A pena é imposta ao condenado, ou pelo menos parece ser-lhe imposta. Terá sido a esta a razão da perplexidade perante a tese, pois os defensores da eutanásia apresentam-na como resultado da livre escolha do eutanasiado. Sucede que a obrigatoriedade da  pena está longe de estar provada, ao contrário das aparências. Estado e Igreja avança dois comentários sobre a questão da liberdade e obrigatoriedade da pena a propósito da qualificação da eutanásia como condenação à morte:

  • A pena nem sempre é imposta ao condenado. Há quem cometa crimes para beneficiar da cama e mesa dadas na prisão, sobretudo em países pobres. Outros querem a pena para evitar o que considera males maiores: amputação de partes do corpo para evitar o serviço militar obrigatório. Estado e Igreja arrisca hoje outro argumento, dado que o clima está mais sereno do que no dia da votação das propostas de lei eutanasiantes. O leitor por certo conhece a polémica tese de Hannah Arendt (1906-1975), uma filósofa judia alemã, segundo a qual os conselhos de anciãos das comunidades judaicas na Alemanha nazi aprovaram a ida dos judeus para os campos de extermínio. A ter sido assim (o que está longe de estar provado), a pena de morte aplicada aos judeus assassinados na Shoa teria sido autorizada pelos próprios e portanto não teria sido imposta. Nem por isso teria deixado de ser um crime hediondo. Assim, se a lei considera a pena de aplicação coerciva, na realidade social nem  sempre assim sucede: muitas penas são solicitadas ou livremente aceites pelos castigados. Esta dimensão não impediria portanto a classificação da eutanásia legal como pena de morte
  • As propostas de lei sobre a eutanásia não garantem a liberdade do eutanasiado: imaginemos um ancião obrigado pela família a declarar que quer a eutanásia quando na realidade a não quer.
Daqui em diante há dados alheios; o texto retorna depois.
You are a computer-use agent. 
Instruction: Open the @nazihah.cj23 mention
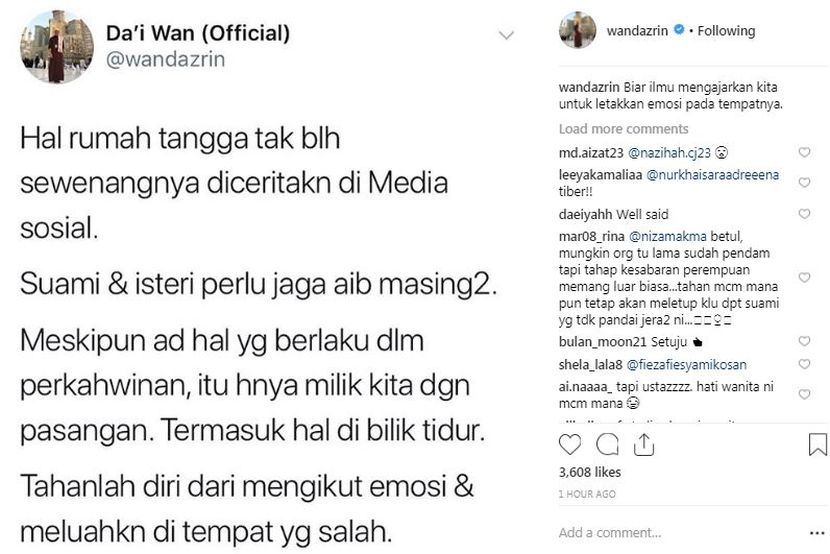[669, 153]
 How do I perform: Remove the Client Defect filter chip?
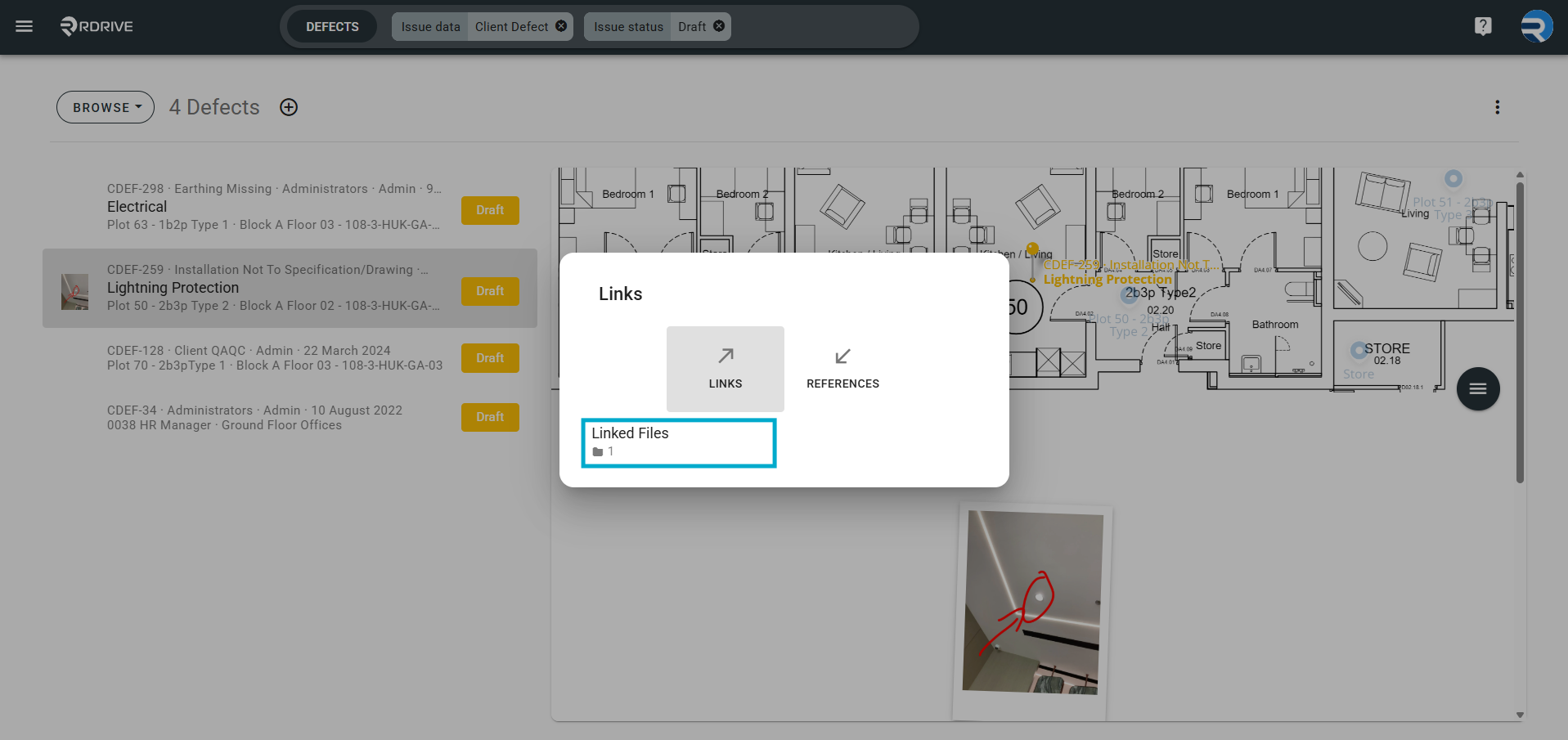tap(561, 26)
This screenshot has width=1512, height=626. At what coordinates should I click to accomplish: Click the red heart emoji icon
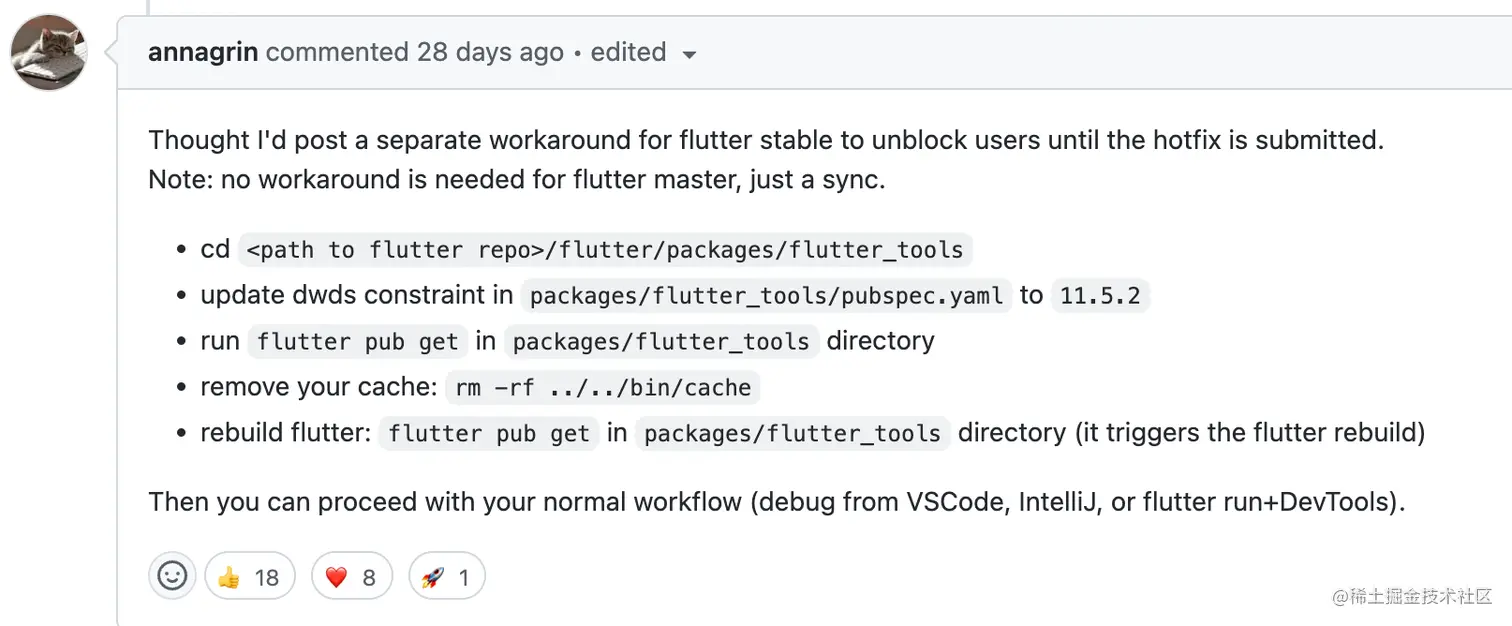[x=336, y=577]
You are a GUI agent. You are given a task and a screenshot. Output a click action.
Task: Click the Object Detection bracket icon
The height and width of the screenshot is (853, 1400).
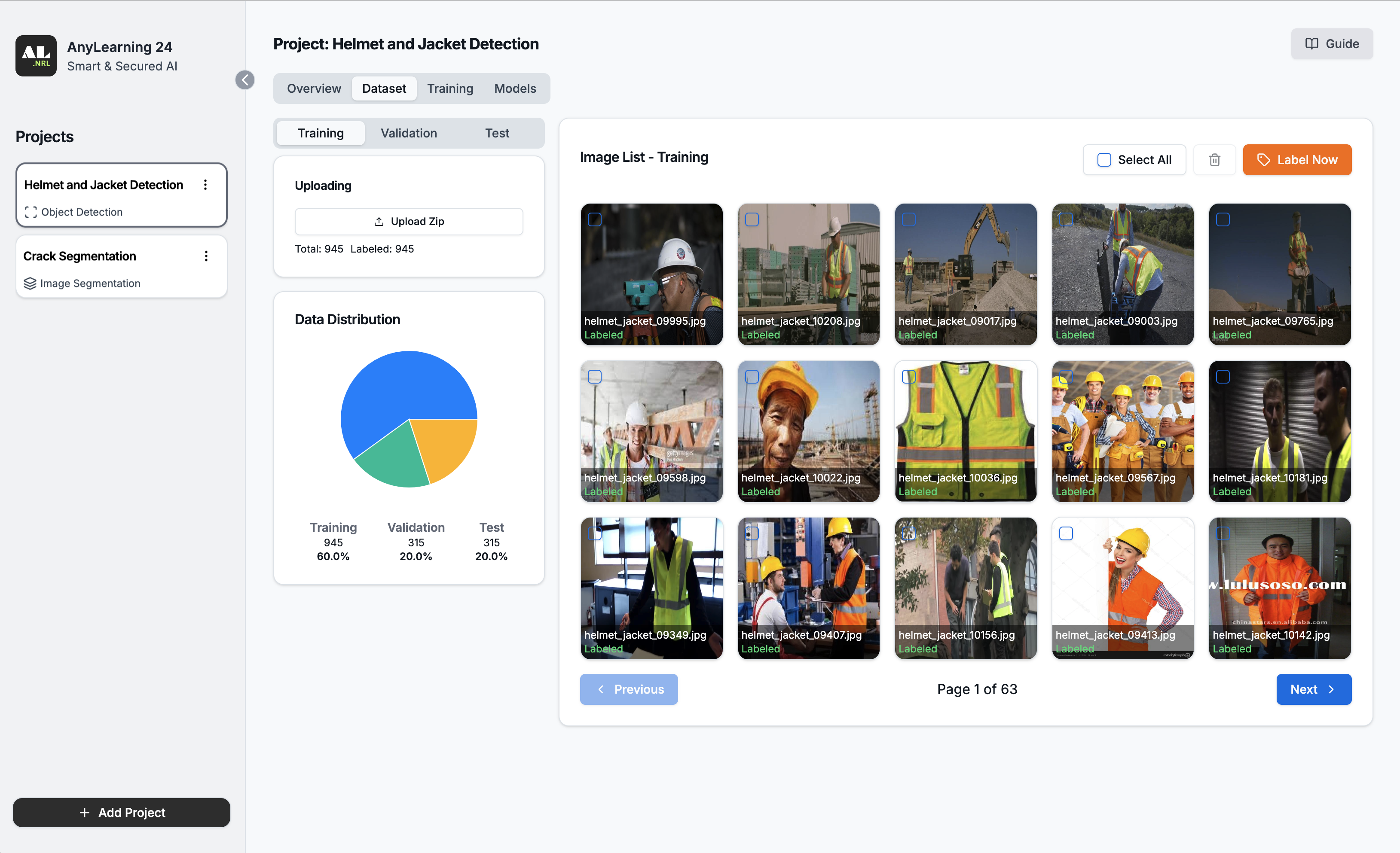[31, 212]
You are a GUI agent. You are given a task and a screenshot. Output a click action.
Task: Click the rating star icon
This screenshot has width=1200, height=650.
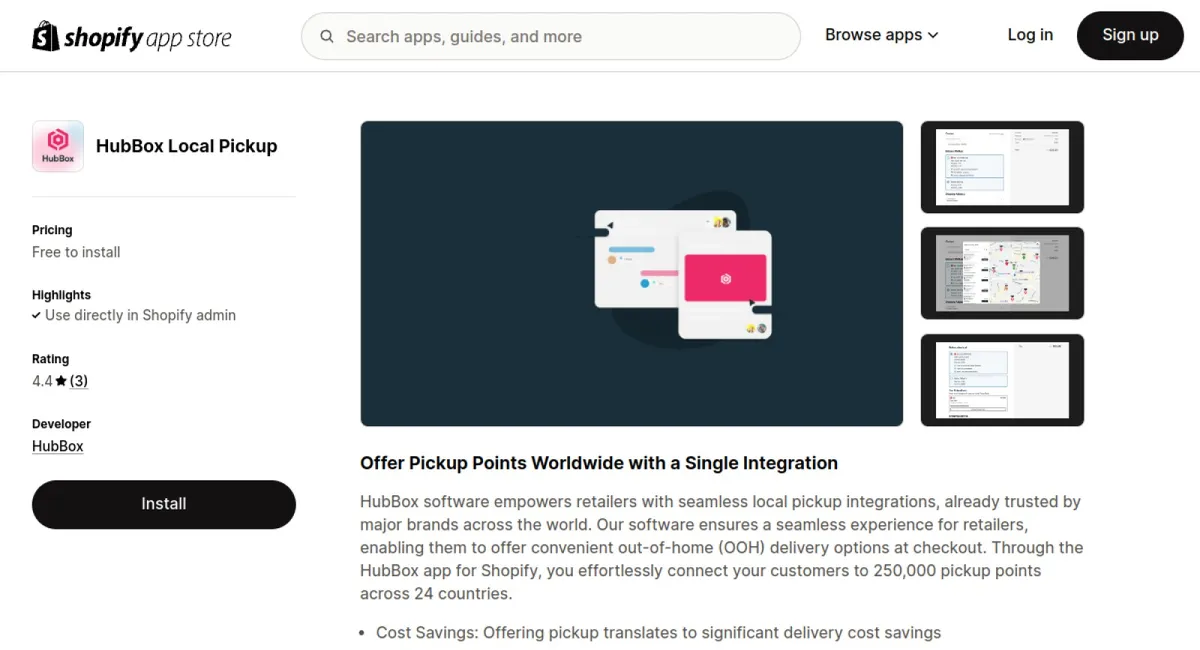(x=61, y=381)
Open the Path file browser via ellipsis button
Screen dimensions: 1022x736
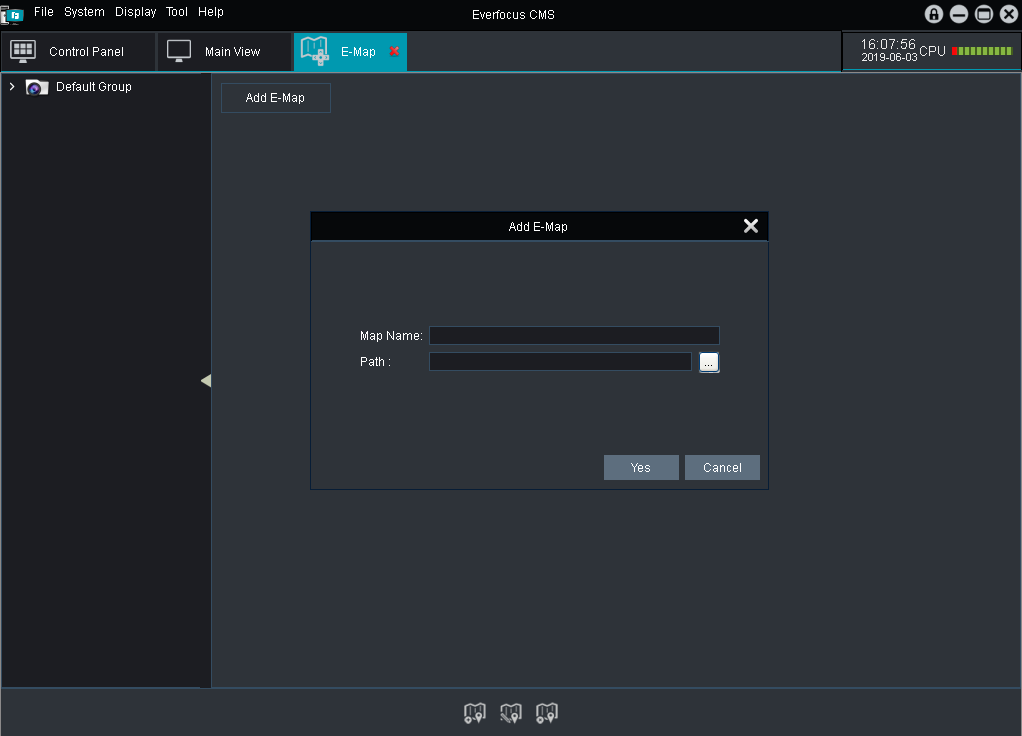(x=709, y=362)

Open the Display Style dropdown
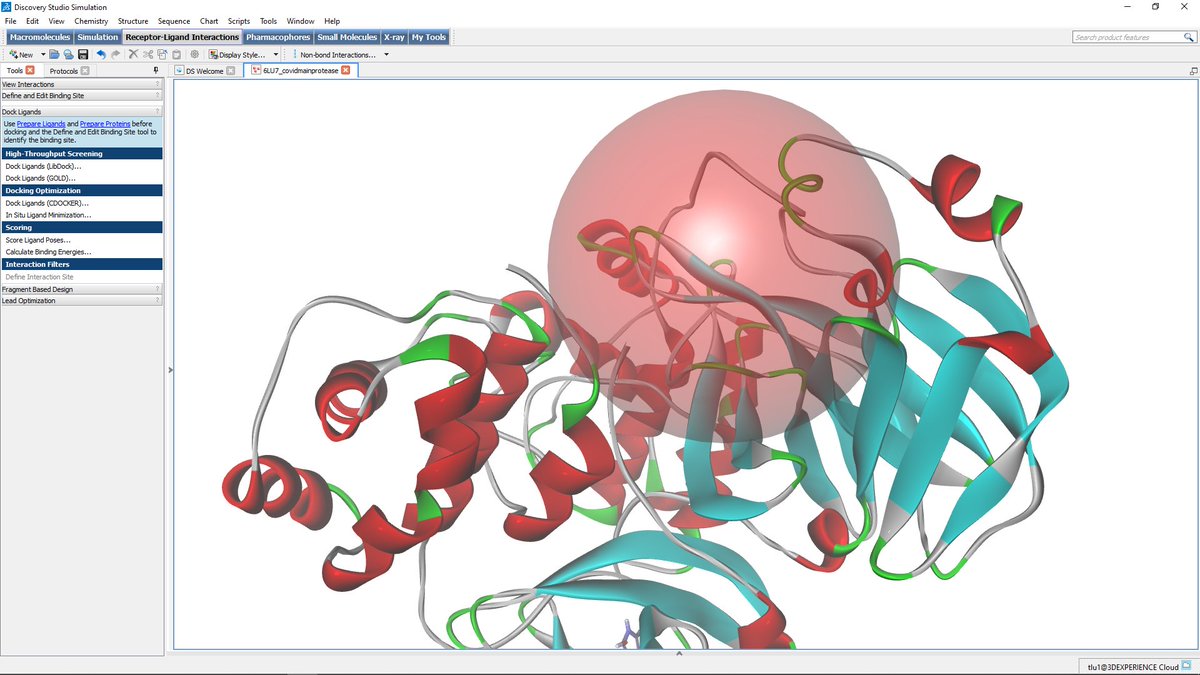274,54
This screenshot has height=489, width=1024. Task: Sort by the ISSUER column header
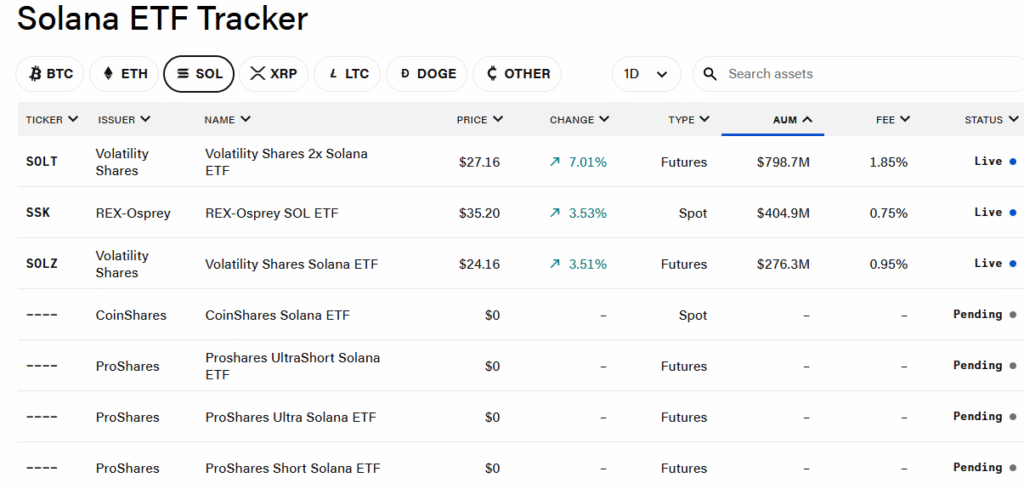124,120
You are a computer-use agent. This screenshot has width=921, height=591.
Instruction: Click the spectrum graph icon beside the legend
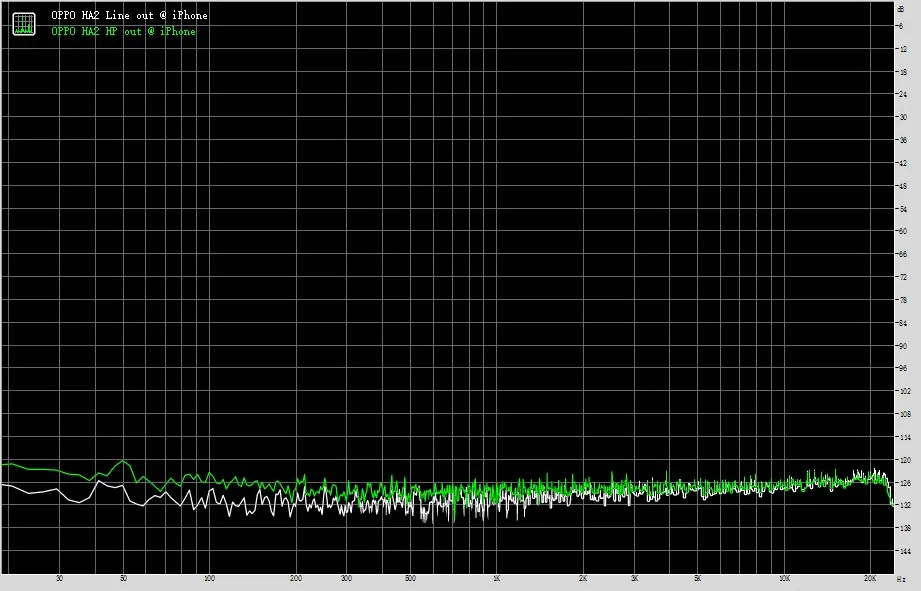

Esse ancião vive com família mais jovem e na dependência dela: «se dizes aos senhores doutores que não queres a eutanásia, quando voltares para casa matamos-te à fome», diz-lhe a família antes de ele ir declarar a sua vontade livre. A coação da pena é transferida pelas propostas de lei eutanasiantes do Estado para a organização social, pois não a impedem de coagir o autor aparentemente livre do pedido de eutanásia.

O leitor dirá que a pena é um castigo e por isso exige uma uma prévia ação criminosa. Ora tal ação parece faltar na eutanásia. Estamos numa questão crucial da tese. Na eutanásia, sob pretexto da autonomia da vontade e do mirífico fim do sofrimento, a organização social acusa o eutanasiado de estar a mais, ou de sair caro demais ao Serviço Nacional de Saúde, e obriga-o a pagar o mais alto preço por um crime que não cometeu.

Se as propostas de lei sobre a eutanásia forem aprovadas, passará a haver cidadãos portugueses autorizados pelo Estado a matarem outros cidadãos. É uma pena de morte descentralizada na decisão e executada em regime de concessão a privados. Será uma solução bilateral, entre o doente a eutanasiar e o(s) cidadão(s) autorizado (s) pelo Estado, Estado e Igreja não defende sofrimentos inúteis. A solução atual é melhor e evita esses sofrimentos nas esmagadora maioria dos casos: é a triangulação médico, família, doente, sem a interferência do Estado, com todos os riscos que ela comporta. Melhor do que o sistema bilateral imposto pelo Estado.